El
fútbol ha evolucionado muchísimo, sujeto a la aceleración del ritmo histórico
programado por la prensa deportiva, los clubes, las Federaciones, los canales
televisivos y la FIFA (sobre todo, que se forra con los derechos de las retransmisiones). De manera que estoy entusiasmado. Incluso la
metamorfosis nominal es apasionante y hasta resulta eufónica. Lo de fútbol
es envarado y posee algo neblinoso, algo de esa frialdad sajona que disgusta y
mortifica. En cambio lo de furbo suena a patria, a cocido, a currante y
a tinto con gaseosa. Lo de furbo suena a producto nacional. No como fútbol, que suena a producto
inglés, o lo de Barça, que suena a producto Artur Mas. Por eso lo proclamo y no me corto: ¡me gusta
el furbo! (Ya sin cursiva ni nada). El furbo.
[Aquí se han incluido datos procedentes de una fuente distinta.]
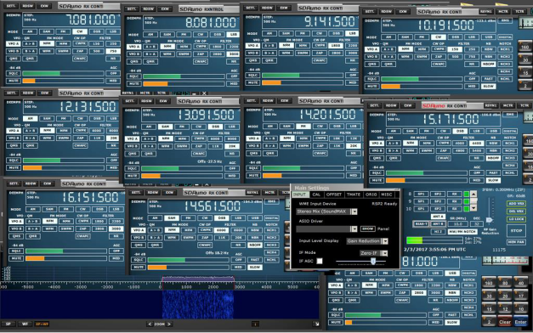Click the resize arrow icon at the waterfall's corner
Viewport: 533px width, 333px height.
tap(316, 325)
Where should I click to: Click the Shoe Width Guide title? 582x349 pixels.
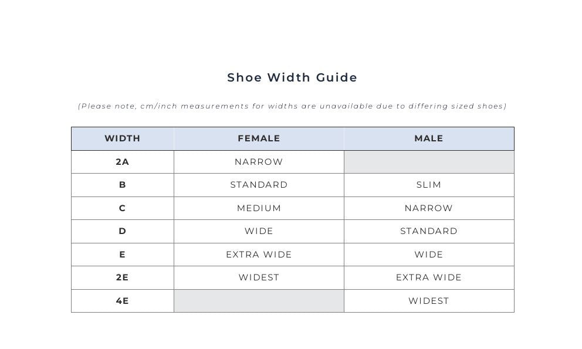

Aunque los amantes del libro, y otros resentidos, lo
denuesten —progresía y todo eso—, voy a repetirlo: ¡me gusta el furbo y su
cultura! (A propósito de resentidos. La otra tarde me contó uno de ellos que,
hace poco, entrevistaron a un astro del balompié. Dentro de la gilituerta
batería de preguntas tradicional, una se salió de madre. Era esta: «Hace algo más de trece años que se celebró el centenario de Borges. ¿Lo conoce?». El astro del
balompié, con desmañado énfasis ciceroniano, se tocó la frente con el dedo índice y respondió: «Sí hombre, Borges, quién no conoce a Borges. Es
una famosa marca de nueces»). Tatatachán.